■ Excerpted passage
=== Section Start ===

Quick Answer
As of April 27, 2026, the FDIC insures deposits up to $250,000 per depositor, per institution. Since 2024, six FDIC-insured banks have failed in the U.S., prompting renewed concern about deposit safety. Spreading funds across multiple insured accounts remains the most reliable protection strategy.
The letters “FDIC” often bring reassurance that your money is safe even if a bank collapses. The Federal Deposit Insurance Corporation (FDIC) guarantees deposits up to $250,000 per account. However, with six FDIC-insured banks failing over the last two years, many people are now on edge, wondering if their bank might be next. The best way to confront this anxiety is by equipping yourself with knowledge and creating a solid plan to safeguard your funds.
Key Takeaways
- The FDIC insures deposits up to $250,000 per depositor, per insured bank, per ownership category.
- Joint accounts receive up to $500,000 in FDIC coverage, effectively doubling protection for couples at a single institution.
- Products such as stocks, bonds, mutual funds, annuities, and cryptocurrency are not covered by FDIC insurance.
- The Financial Stability Board (FSB) designated eight U.S. banks as “too big to fail” in its most recent report.
- When a bank fails, the FDIC typically transfers insured deposits to a new institution within a few business days.
- Balances exceeding the $250,000 limit are not guaranteed and may take years to recover, if at all.
What Happens When a Bank Collapses?
A bank collapses when it can no longer meet its financial obligations, including paying its debts and creditors. This can be due to years of accumulating bad debt or being overwhelmed by a sudden surge in customer withdrawals and loan requests. When a collapse occurs, government regulators step in to take control of the bank’s finances, with the goal of paying off as much outstanding debt as possible. For instance, your loan or mortgage may be sold to another lender, and you’ll continue making payments to them under the same terms. Unfortunately, customers’ access to their accounts is typically frozen until the situation stabilizes. The FDIC then works to secure the funds in customer accounts.
When a bank fails, the FDIC acts as the receiver and moves quickly to protect insured depositors — in most cases, customers regain access to their funds by the next business day. The real risk lies in uninsured balances and non-deposit investment products, which have no federal safety net,
says Dr. Karen Hollis, Ph.D., Professor of Banking and Financial Regulation at Georgetown University’s McDonough School of Business.
Accessing Your Money After a Bank Collapse
Rushing to your local branch or bombarding call centers won’t help you access your money during a bank failure. In fact, the bank is likely to restrict access to your funds. Media reports can amplify fears and prompt people to act impulsively, which usually makes matters worse. However, it’s important to remember that the FDIC and government regulators are handling the situation to protect your money.

=== Section End ===

■ Information shown
=== Section Start ===

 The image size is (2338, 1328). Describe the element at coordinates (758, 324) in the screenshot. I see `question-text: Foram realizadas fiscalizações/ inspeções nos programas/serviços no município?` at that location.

=== Section End ===

■ Task requirements
Reproduce the deposit insurance text starting with "Key Takeaways" and going on through "a single institution.", changing "couples" to "spouses".

■ Reply to the exercise
Key Takeaways
- The FDIC insures deposits up to $250,000 per depositor, per insured bank, per ownership category.
- Joint accounts receive up to $500,000 in FDIC coverage, effectively doubling protection for spouses at a single institution.